LONDON (Arrahmah.com) – Serangan di London Bridge telah memicu lonjakan besar kejahatan kebencian, yang sebagian besar dilakukan di jalan-jalan raya, yang ditujukan kepada Muslim Inggris, The Guardian melansir pada Rabu (7/7/2017).
Angka yang dikeluarkan oleh walikota London, Sadiq Khan, menunjukkan peningkatan lima kali lipat serangan Islamofobia sejak serangan di London Bridge pada Sabtu lalu, dan peningkatan insiden rasis sebesar 40%, dibandingkan dengan rata-rata harian tahun ini.
Peningkatan insiden Islamofobia yang tercatat setelah serangan di London Bridge lebih besar daripada setelah pembunuhan Lee Rigby pada 2013 dan setelah pembantaian di Paris pada tahun 2015.

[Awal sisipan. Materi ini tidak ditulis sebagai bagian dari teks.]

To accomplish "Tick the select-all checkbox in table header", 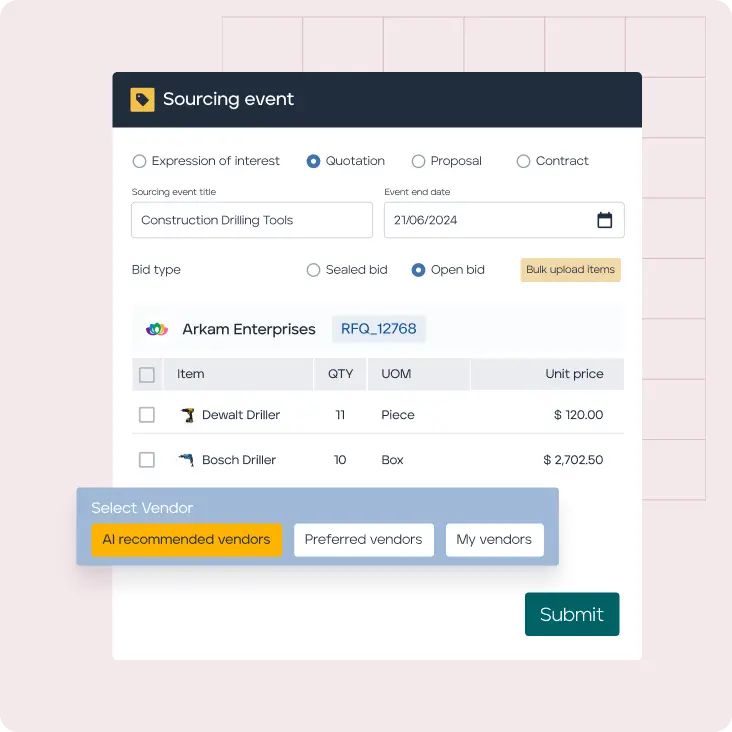I will tap(147, 375).
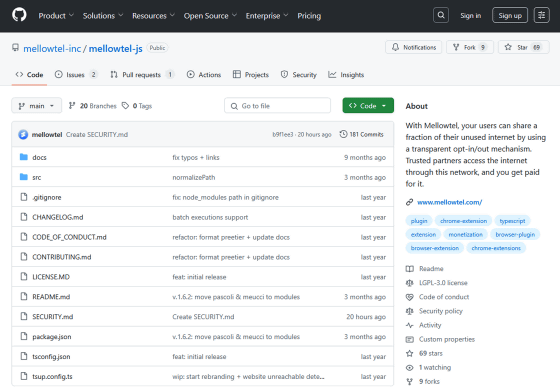Open the search magnifier icon in header
This screenshot has height=390, width=560.
tap(441, 15)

Sifat kenaikan kejahatan kebencian ini juga berbeda dari tahun lalu setelah pemilihan Brexit, sumber kepolisian mengatakan kepada The Guardian. Kasus kejahatan kebencian yang terekam oleh kepolisian Metropolitan naik menjadi 54 insiden per hari versus rata-rata harian 38 kasus pada 2017.
Tren tersebut dikonfirmasi oleh sejumlah tokoh dari Tell Mama, yang mengatakan 63 insiden dilaporkan ke kelompok independen ini dari hari Ahad sampai Selasa dan bukan ke polisi. Angka-angka tersebut bersifat indikatif; polisi dan pakar masyarakat percaya bahwa ada banyak pelanggaran kejahatan kebencian.

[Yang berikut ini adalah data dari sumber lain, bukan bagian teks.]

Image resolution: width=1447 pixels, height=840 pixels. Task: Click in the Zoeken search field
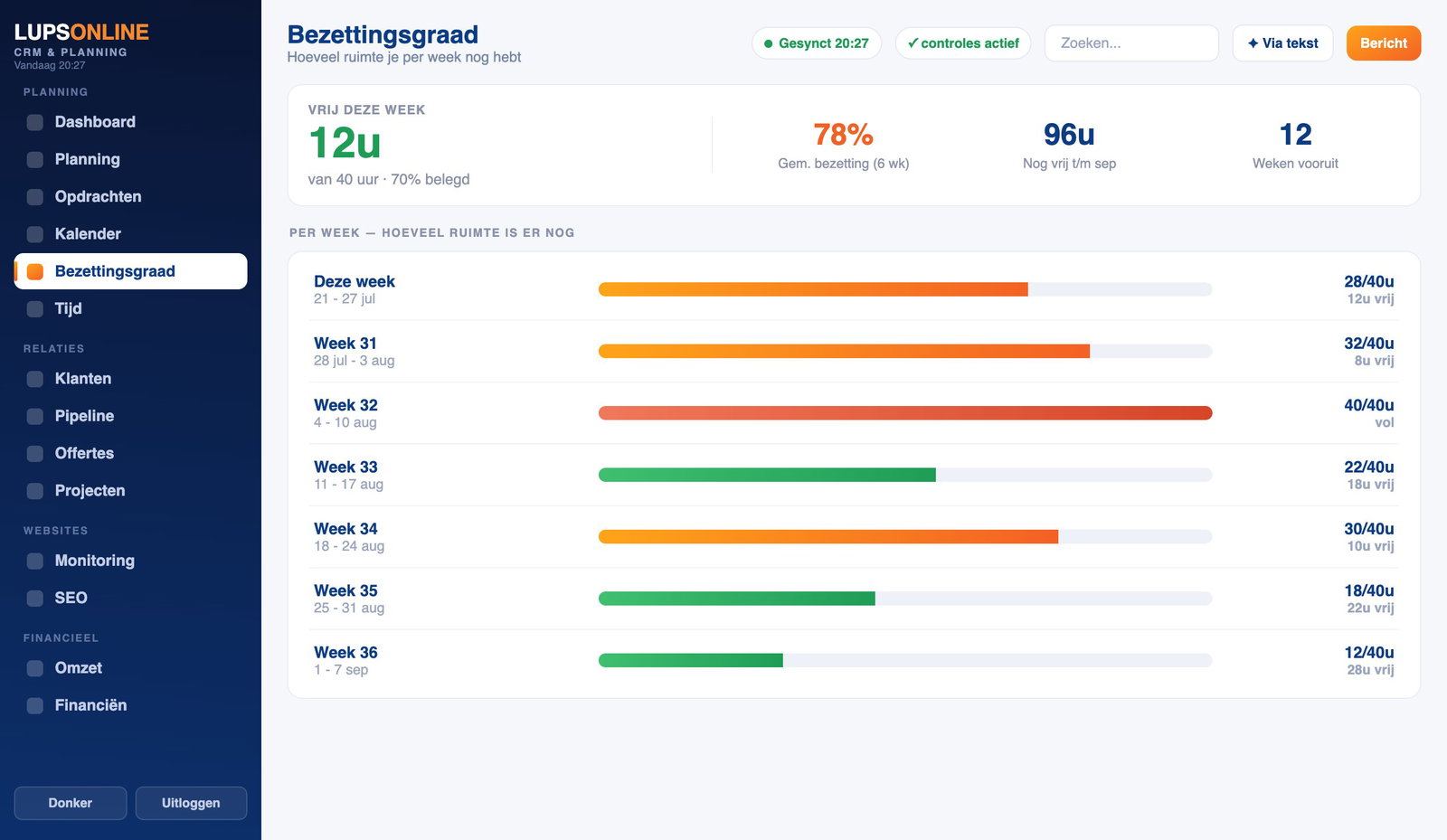tap(1131, 43)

Tell Mama mengatakan bahwa pihaknya mencatat 141 insiden kejahatan rasial setelah serangan Manchester pada 22 Mei, meningkat 500% dibandingkan dengan rata-rata harian yang berjumlah 25 kasus. Kemudian, dalam seminggu setelahnya, insiden turun menjadi 37 dan setelah serangan London Bridge pada Sabtu lalu, kasus serupa telah meningkat tajam sampai sejauh ini.
Khan berkata: “Saya meminta semua warga London untuk berkumpul dan mengirim pesan yang jelas ke seluruh dunia bahwa kota kita tidak akan pernah terbagi oleh orang-orang mengerikan yang berusaha menyakiti kita dan menghancurkan jalan hidup kita.”
Fiyaz Mughal, pendiri Tell Mama, mengatakan: “Lonjakan kasus kebencian anti-Muslim yang telah kami ambil dalam tiga hari setelah serangan London, di mana 63 insiden dilaporkan pada Tell Mama, menunjukkan sejumlah besar kasus terjadi di jalanan (dan online), bila dibandingkan dengan periode tiga hari normal di awal Mei, dimana pihaknya mencatat 10 laporan. Jenis insiden yang dilaporkan berkisar dari serangan, ancaman, kekerasan fisik dan kebencian online.”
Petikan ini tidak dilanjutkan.